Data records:
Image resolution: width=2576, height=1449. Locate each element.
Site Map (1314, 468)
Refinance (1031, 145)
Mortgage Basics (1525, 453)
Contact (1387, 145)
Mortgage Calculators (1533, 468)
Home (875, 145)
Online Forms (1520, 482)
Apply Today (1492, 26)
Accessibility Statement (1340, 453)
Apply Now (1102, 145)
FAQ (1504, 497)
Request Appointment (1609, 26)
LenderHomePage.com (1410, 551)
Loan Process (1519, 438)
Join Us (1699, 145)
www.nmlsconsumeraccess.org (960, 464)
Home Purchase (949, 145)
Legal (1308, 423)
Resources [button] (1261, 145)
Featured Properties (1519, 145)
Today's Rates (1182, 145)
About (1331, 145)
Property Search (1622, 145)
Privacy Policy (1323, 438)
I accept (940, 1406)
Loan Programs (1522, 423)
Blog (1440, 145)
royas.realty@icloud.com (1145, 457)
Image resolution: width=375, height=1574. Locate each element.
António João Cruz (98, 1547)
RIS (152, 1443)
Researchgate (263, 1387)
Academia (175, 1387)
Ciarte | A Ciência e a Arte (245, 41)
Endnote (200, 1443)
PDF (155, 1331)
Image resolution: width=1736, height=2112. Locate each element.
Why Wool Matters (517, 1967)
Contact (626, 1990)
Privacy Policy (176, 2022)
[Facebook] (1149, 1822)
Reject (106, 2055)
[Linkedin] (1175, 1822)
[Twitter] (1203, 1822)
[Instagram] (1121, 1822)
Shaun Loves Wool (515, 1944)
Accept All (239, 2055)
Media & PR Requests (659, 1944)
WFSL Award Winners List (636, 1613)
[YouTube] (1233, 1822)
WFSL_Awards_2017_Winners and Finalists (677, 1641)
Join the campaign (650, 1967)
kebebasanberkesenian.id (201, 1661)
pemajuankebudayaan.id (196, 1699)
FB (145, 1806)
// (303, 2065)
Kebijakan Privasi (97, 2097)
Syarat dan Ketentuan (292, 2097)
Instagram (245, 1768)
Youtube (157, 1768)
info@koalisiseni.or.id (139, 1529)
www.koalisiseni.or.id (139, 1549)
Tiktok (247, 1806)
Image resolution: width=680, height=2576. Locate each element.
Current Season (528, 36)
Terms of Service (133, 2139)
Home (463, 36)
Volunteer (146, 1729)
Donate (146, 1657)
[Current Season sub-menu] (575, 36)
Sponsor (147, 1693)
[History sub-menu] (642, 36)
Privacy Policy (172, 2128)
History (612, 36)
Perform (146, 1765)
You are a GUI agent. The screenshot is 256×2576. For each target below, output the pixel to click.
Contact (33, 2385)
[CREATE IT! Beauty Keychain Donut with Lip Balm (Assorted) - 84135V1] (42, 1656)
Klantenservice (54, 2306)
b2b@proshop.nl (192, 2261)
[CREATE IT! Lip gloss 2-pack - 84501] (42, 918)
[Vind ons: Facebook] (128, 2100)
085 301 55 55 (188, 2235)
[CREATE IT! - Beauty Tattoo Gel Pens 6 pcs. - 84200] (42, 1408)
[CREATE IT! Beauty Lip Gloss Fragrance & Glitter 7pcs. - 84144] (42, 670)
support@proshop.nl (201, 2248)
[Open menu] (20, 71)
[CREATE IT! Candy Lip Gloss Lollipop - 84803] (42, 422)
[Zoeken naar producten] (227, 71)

Exercise description:
A complete, exact copy of the entries above is what is wanted.

Solution:
Image resolution: width=2576, height=1449. Locate each element.
Site Map (1314, 468)
Refinance (1031, 145)
Mortgage Basics (1525, 453)
Contact (1387, 145)
Mortgage Calculators (1533, 468)
Home (875, 145)
Online Forms (1520, 482)
Apply Today (1492, 26)
Accessibility Statement (1340, 453)
Apply Now (1102, 145)
FAQ (1504, 497)
Request Appointment (1609, 26)
LenderHomePage.com (1410, 551)
Loan Process (1519, 438)
Join Us (1699, 145)
www.nmlsconsumeraccess.org (960, 464)
Home Purchase (949, 145)
Legal (1308, 423)
Resources [button] (1261, 145)
Featured Properties (1519, 145)
Today's Rates (1182, 145)
About (1331, 145)
Property Search (1622, 145)
Privacy Policy (1323, 438)
I accept (940, 1406)
Loan Programs (1522, 423)
Blog (1440, 145)
royas.realty@icloud.com (1145, 457)
Image resolution: width=375, height=1574. Locate each element.
António João Cruz (98, 1547)
RIS (152, 1443)
Researchgate (263, 1387)
Academia (175, 1387)
Ciarte | A Ciência e a Arte (245, 41)
Endnote (200, 1443)
PDF (155, 1331)
Image resolution: width=1736, height=2112. Locate each element.
Why Wool Matters (517, 1967)
Contact (626, 1990)
Privacy Policy (176, 2022)
[Facebook] (1149, 1822)
Reject (106, 2055)
[Linkedin] (1175, 1822)
[Twitter] (1203, 1822)
[Instagram] (1121, 1822)
Shaun Loves Wool (515, 1944)
Accept All (239, 2055)
Media & PR Requests (659, 1944)
WFSL Award Winners List (636, 1613)
[YouTube] (1233, 1822)
WFSL_Awards_2017_Winners and Finalists (677, 1641)
Join the campaign (650, 1967)
kebebasanberkesenian.id (201, 1661)
pemajuankebudayaan.id (196, 1699)
FB (145, 1806)
// (303, 2065)
Kebijakan Privasi (97, 2097)
Syarat dan Ketentuan (292, 2097)
Instagram (245, 1768)
Youtube (157, 1768)
info@koalisiseni.or.id (139, 1529)
www.koalisiseni.or.id (139, 1549)
Tiktok (247, 1806)
Image resolution: width=680, height=2576. Locate each element.
Current Season (528, 36)
Terms of Service (133, 2139)
Home (463, 36)
Volunteer (146, 1729)
Donate (146, 1657)
[Current Season sub-menu] (575, 36)
Sponsor (147, 1693)
[History sub-menu] (642, 36)
Privacy Policy (172, 2128)
History (612, 36)
Perform (146, 1765)
You are a GUI agent. The screenshot is 256×2576. For each target below, output the pixel to click.
Contact (33, 2385)
[CREATE IT! Beauty Keychain Donut with Lip Balm (Assorted) - 84135V1] (42, 1656)
Klantenservice (54, 2306)
b2b@proshop.nl (192, 2261)
[CREATE IT! Lip gloss 2-pack - 84501] (42, 918)
[Vind ons: Facebook] (128, 2100)
085 301 55 55 (188, 2235)
[CREATE IT! - Beauty Tattoo Gel Pens 6 pcs. - 84200] (42, 1408)
[CREATE IT! Beauty Lip Gloss Fragrance & Glitter 7pcs. - 84144] (42, 670)
support@proshop.nl (201, 2248)
[Open menu] (20, 71)
[CREATE IT! Candy Lip Gloss Lollipop - 84803] (42, 422)
[Zoeken naar producten] (227, 71)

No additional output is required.